BEGIN Input data

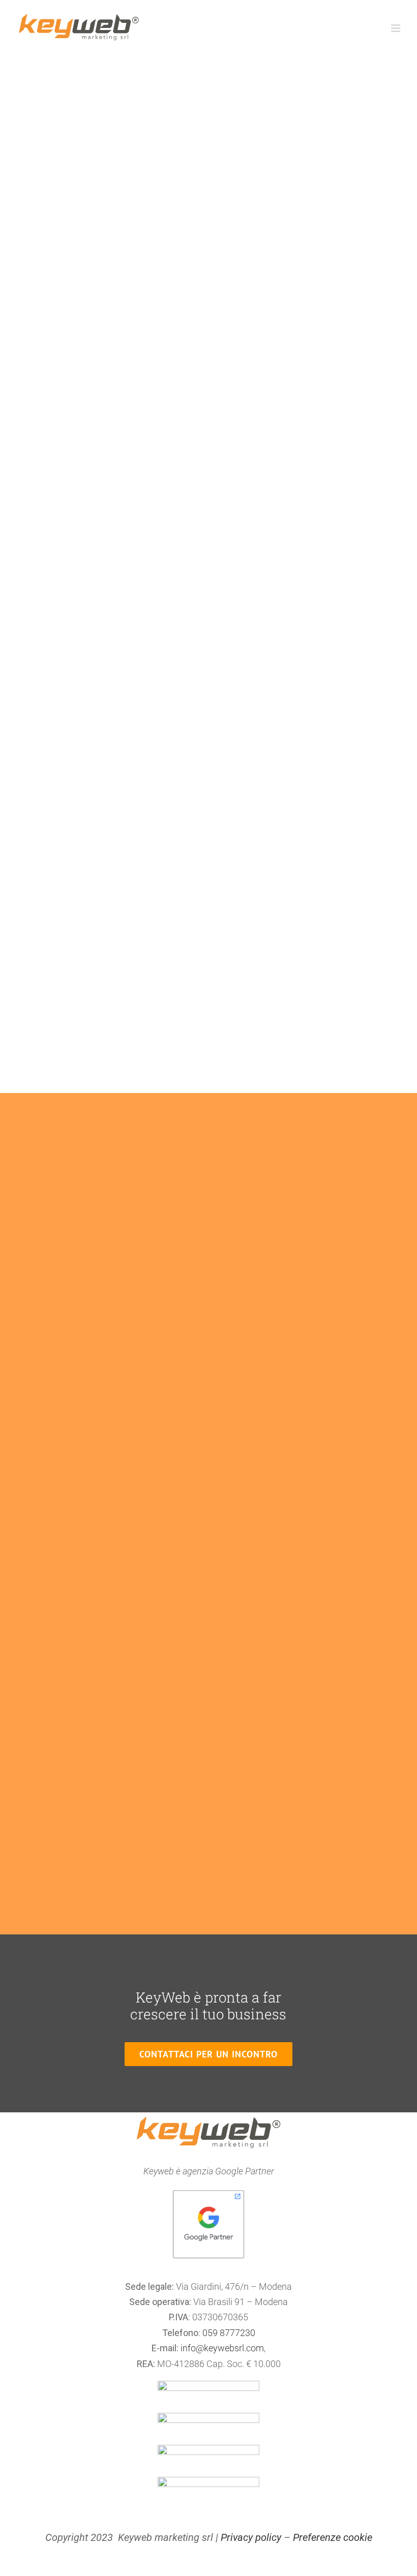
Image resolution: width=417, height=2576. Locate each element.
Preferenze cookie (332, 2537)
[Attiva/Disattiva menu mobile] (396, 28)
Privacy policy (251, 2537)
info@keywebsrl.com (222, 2348)
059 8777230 (228, 2332)
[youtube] (208, 2449)
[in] (208, 2481)
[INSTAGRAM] (208, 2417)
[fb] (208, 2385)
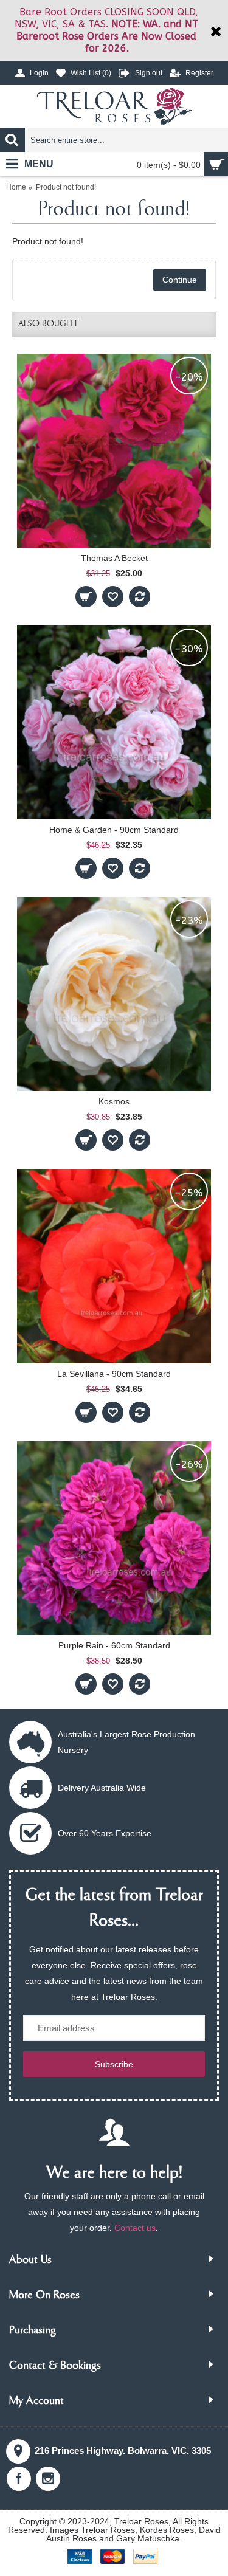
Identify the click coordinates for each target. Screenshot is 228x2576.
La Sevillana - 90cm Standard (114, 1374)
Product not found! (66, 187)
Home (16, 187)
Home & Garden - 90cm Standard (114, 830)
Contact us (135, 2228)
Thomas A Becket (114, 558)
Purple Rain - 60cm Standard (114, 1645)
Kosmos (114, 1101)
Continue (179, 279)
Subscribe (114, 2064)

END Input data

● **Work to be completed**
The full set of entries should be transcribed exactly, pictures left aside.

● **Exercise response**
Image resolution: width=417, height=2576. Locate each element.
Preferenze cookie (332, 2537)
[Attiva/Disattiva menu mobile] (396, 28)
Privacy policy (251, 2537)
info@keywebsrl.com (222, 2348)
059 8777230 (228, 2332)
[youtube] (208, 2449)
[in] (208, 2481)
[INSTAGRAM] (208, 2417)
[fb] (208, 2385)
Identify the click coordinates for each target. Screenshot is 228x2576.
La Sevillana - 90cm Standard (114, 1374)
Product not found! (66, 187)
Home (16, 187)
Home & Garden - 90cm Standard (114, 830)
Contact us (135, 2228)
Thomas A Becket (114, 558)
Purple Rain - 60cm Standard (114, 1645)
Kosmos (114, 1101)
Continue (179, 279)
Subscribe (114, 2064)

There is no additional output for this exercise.